Quatre-vingt-dix ans après l’arrivée au pouvoir des nazis, il est difficile, à première vue, d’imaginer comment un juif, qui allait être épargné du sort de six millions de ses coreligionnaires uniquement parce qu’il avait émigré très tôt en Palestine, a pu écrire dans cette veine - et en hébreu de surcroît. À l’époque, cependant, l’eugénisme comptait de nombreux adeptes sincères et honnêtes. Il a été conçu à la fin du XIXe siècle par le polymathe britannique Francis Galton, qui a également inventé le terme “eugénisme”, qui fait référence à l’amélioration de la qualité génétique de la race humaine par la reproduction sélective. Au début du 20e siècle, la théorie était populaire en Europe occidentale et aux USA, et certains pays autorisaient légalement la stérilisation des personnes dites “faibles d’esprit” ou “folles”, ainsi que des criminels et des autres personnes jugées “inutiles”. [En Suède, par exemple, 63 000 personnes ont été stérilisées entre 1934 et 1976 pour des raisons “eugéniques”, en particulier des Rroms et des tattare, nomades dits “de race mixte”, qu’on prenait pour des Tatars, NdT]

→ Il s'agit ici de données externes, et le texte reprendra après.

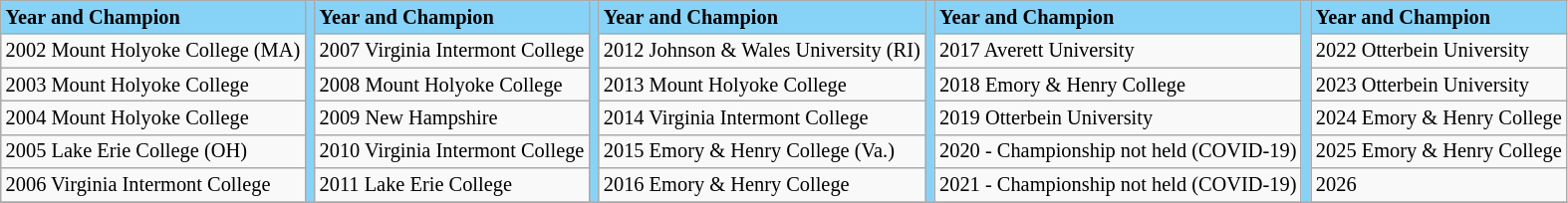
2025 Emory & Henry College [1438, 151]
2004 Mount Holyoke College [153, 118]
2020 - Championship not held (COVID-19) [1118, 151]
2017 Averett University [1118, 51]
2016 Emory & Henry College [762, 185]
2023 Otterbein University [1438, 85]
2002 Mount Holyoke College (MA) [153, 51]
2021 - Championship not held (COVID-19) [1118, 185]
2005 Lake Erie College (OH) [153, 151]
2010 Virginia Intermont College [452, 151]
2022 Otterbein University [1438, 51]
2018 Emory & Henry College [1118, 85]
2003 Mount Holyoke College [153, 85]
2026 [1438, 185]
2014 Virginia Intermont College [762, 118]
2019 Otterbein University [1118, 118]
2008 Mount Holyoke College [452, 85]
2007 Virginia Intermont College [452, 51]
2009 New Hampshire [452, 118]
2015 Emory & Henry College (Va.) [762, 151]
2012 Johnson & Wales University (RI) [762, 51]
2011 Lake Erie College [452, 185]
2013 Mount Holyoke College [762, 85]
2024 Emory & Henry College [1438, 118]
2006 Virginia Intermont College [153, 185]
Find where the given text appears and provide that cell's center as (x, y) coordinate. 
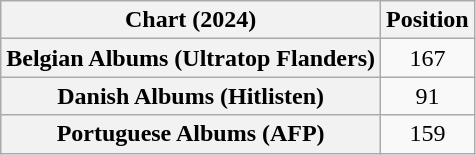
167 (428, 58)
Belgian Albums (Ultratop Flanders) (191, 58)
159 (428, 134)
Position (428, 20)
Portuguese Albums (AFP) (191, 134)
Danish Albums (Hitlisten) (191, 96)
91 (428, 96)
Chart (2024) (191, 20)
Provide the [x, y] coordinate of the cell's center where the given text is located.  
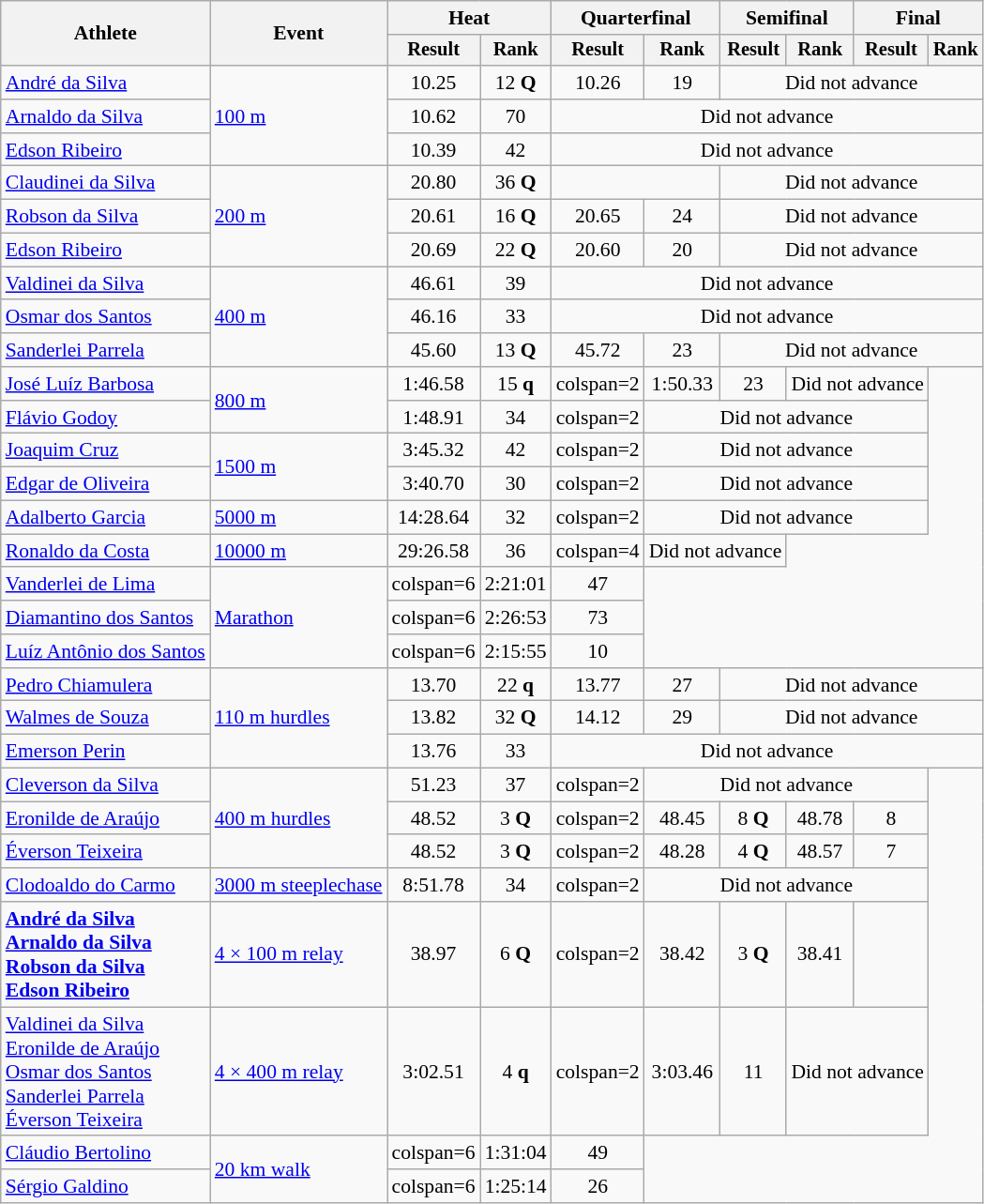
2:21:01 [516, 584]
Walmes de Souza [105, 718]
45.60 [433, 350]
6 Q [516, 954]
20.61 [433, 217]
20.65 [598, 217]
32 [516, 518]
Quarterfinal [636, 18]
38.41 [820, 954]
400 m hurdles [298, 818]
3:45.32 [433, 450]
8 Q [753, 818]
8 [891, 818]
16 Q [516, 217]
48.45 [683, 818]
30 [516, 484]
46.61 [433, 283]
22 q [516, 685]
1:31:04 [516, 1153]
13.70 [433, 685]
10000 m [298, 551]
Luíz Antônio dos Santos [105, 651]
Osmar dos Santos [105, 317]
André da Silva [105, 83]
3:03.46 [683, 1071]
13 Q [516, 350]
Arnaldo da Silva [105, 116]
39 [516, 283]
4 q [516, 1071]
Heat [469, 18]
Ronaldo da Costa [105, 551]
Athlete [105, 34]
46.16 [433, 317]
2:26:53 [516, 617]
800 m [298, 400]
13.82 [433, 718]
Edgar de Oliveira [105, 484]
49 [598, 1153]
10 [598, 651]
8:51.78 [433, 885]
Clodoaldo do Carmo [105, 885]
45.72 [598, 350]
12 Q [516, 83]
Robson da Silva [105, 217]
Final [918, 18]
Event [298, 34]
32 Q [516, 718]
20.60 [598, 250]
3:40.70 [433, 484]
4 Q [753, 852]
colspan=4 [598, 551]
10.62 [433, 116]
Éverson Teixeira [105, 852]
Valdinei da Silva [105, 283]
4 × 400 m relay [298, 1071]
20 [683, 250]
19 [683, 83]
1:25:14 [516, 1186]
27 [683, 685]
36 [516, 551]
13.76 [433, 751]
400 m [298, 317]
1:50.33 [683, 384]
3000 m steeplechase [298, 885]
47 [598, 584]
Semifinal [787, 18]
11 [753, 1071]
20 km walk [298, 1169]
200 m [298, 216]
51.23 [433, 785]
Adalberto Garcia [105, 518]
2:15:55 [516, 651]
73 [598, 617]
20.69 [433, 250]
48.57 [820, 852]
10.25 [433, 83]
Cláudio Bertolino [105, 1153]
10.39 [433, 150]
38.97 [433, 954]
29:26.58 [433, 551]
Flávio Godoy [105, 417]
22 Q [516, 250]
Diamantino dos Santos [105, 617]
5000 m [298, 518]
Vanderlei de Lima [105, 584]
Claudinei da Silva [105, 183]
Sanderlei Parrela [105, 350]
3:02.51 [433, 1071]
1:48.91 [433, 417]
14:28.64 [433, 518]
1500 m [298, 467]
Sérgio Galdino [105, 1186]
Eronilde de Araújo [105, 818]
24 [683, 217]
7 [891, 852]
48.28 [683, 852]
1:46.58 [433, 384]
4 × 100 m relay [298, 954]
André da SilvaArnaldo da SilvaRobson da SilvaEdson Ribeiro [105, 954]
Cleverson da Silva [105, 785]
29 [683, 718]
15 q [516, 384]
38.42 [683, 954]
36 Q [516, 183]
10.26 [598, 83]
13.77 [598, 685]
20.80 [433, 183]
Emerson Perin [105, 751]
14.12 [598, 718]
48.78 [820, 818]
Joaquim Cruz [105, 450]
110 m hurdles [298, 719]
Pedro Chiamulera [105, 685]
26 [598, 1186]
José Luíz Barbosa [105, 384]
70 [516, 116]
Valdinei da SilvaEronilde de AraújoOsmar dos SantosSanderlei ParrelaÉverson Teixeira [105, 1071]
100 m [298, 116]
37 [516, 785]
Marathon [298, 617]
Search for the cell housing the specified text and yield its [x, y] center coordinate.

Dans le mouvement sioniste aussi, certains ont défendu des aspects de la théorie, notamment des personnalités publiques, des dirigeants et des médecins, qui considéraient le judaïsme comme une race à cultiver. Parmi ces partisans, on trouve le fondateur du sionisme politique, Theodor Herzl (« La race juive [en allemand, il utilisait le terme Stamm, tribu, souche, NdT] doit être améliorée immédiatement, pour faire des Juifs de bons combattants, aimant le travail et vertueux ») ; Max Nordau, cofondateur avec Herzl de l’Organisation sioniste (« Nous devons faire tout ce qui est en notre pouvoir pour élever les Juifs orientaux, qui dégénèrent, à un niveau économique, moral et spirituel plus élevé ») ; et Arthur Ruppin (« Pour préserver la pureté de notre race, les Juifs comme ceux-ci doivent s’abstenir d’avoir des enfants »). Il y avait aussi des médecins, comme le Dr Yosef Meir, qui a donné son nom à l’hôpital Meir de Kfar Sava (« N’ayez pas d’enfants si vous n’êtes pas sûrs qu’ils seront sains de corps et d’esprit »).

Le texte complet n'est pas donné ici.